Curious to check out this forum. Im a bit skeptical of relationships, im a lone female by nature.


----------



## Blaine (Jul 23, 2015)

Hi Allthe why so skeptical?


----------



## alltheprettyflowers (Jul 24, 2015)

I enjoy novelty and fear that relationships tend to get stale quite fast.


----------



## Blaine (Jul 23, 2015)

Always like the edge? the uncertain? the exciting? Has that always been the way?


----------



## alltheprettyflowers (Jul 24, 2015)

No, I tried serious relationships. Scared of marriage. Scared of getting bored. Scared of craving others after becoming bored.


----------



## Blaine (Jul 23, 2015)

Then you havent found the right person yet. When you do those fears should disappear. So what are you looking for in the meantime? answers?


----------



## Thundarr (Jul 4, 2012)

alltheprettyflowers said:


> I enjoy novelty and fear that relationships tend to get stale quite fast.

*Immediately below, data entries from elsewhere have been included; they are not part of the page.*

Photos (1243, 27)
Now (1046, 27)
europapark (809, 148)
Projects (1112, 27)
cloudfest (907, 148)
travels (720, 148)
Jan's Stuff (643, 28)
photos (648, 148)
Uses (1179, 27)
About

Relationships can't remain new forever but they can be original and unusual as long as both people do their parts.


----------



## alltheprettyflowers (Jul 24, 2015)

Blaine said:


> Then you havent found the right person yet. When you do those fears should disappear. So what are you looking for in the meantime? answers?


Looking to validate my cynicism.


----------



## alltheprettyflowers (Jul 24, 2015)

Thundarr said:


> Relationships can't remain new forever but they can be original and unusual as long as both people do their parts.


Interesting concept


----------



## MountainRunner (Dec 30, 2014)

alltheprettyflowers said:


> Looking to validate my cynicism.


From one Californian to another...welcome. You'll find plenty of material to reaffirm your assertion here...in spades unfortunately.


----------



## Blaine (Jul 23, 2015)

So should i wish you good luck with that? lol


----------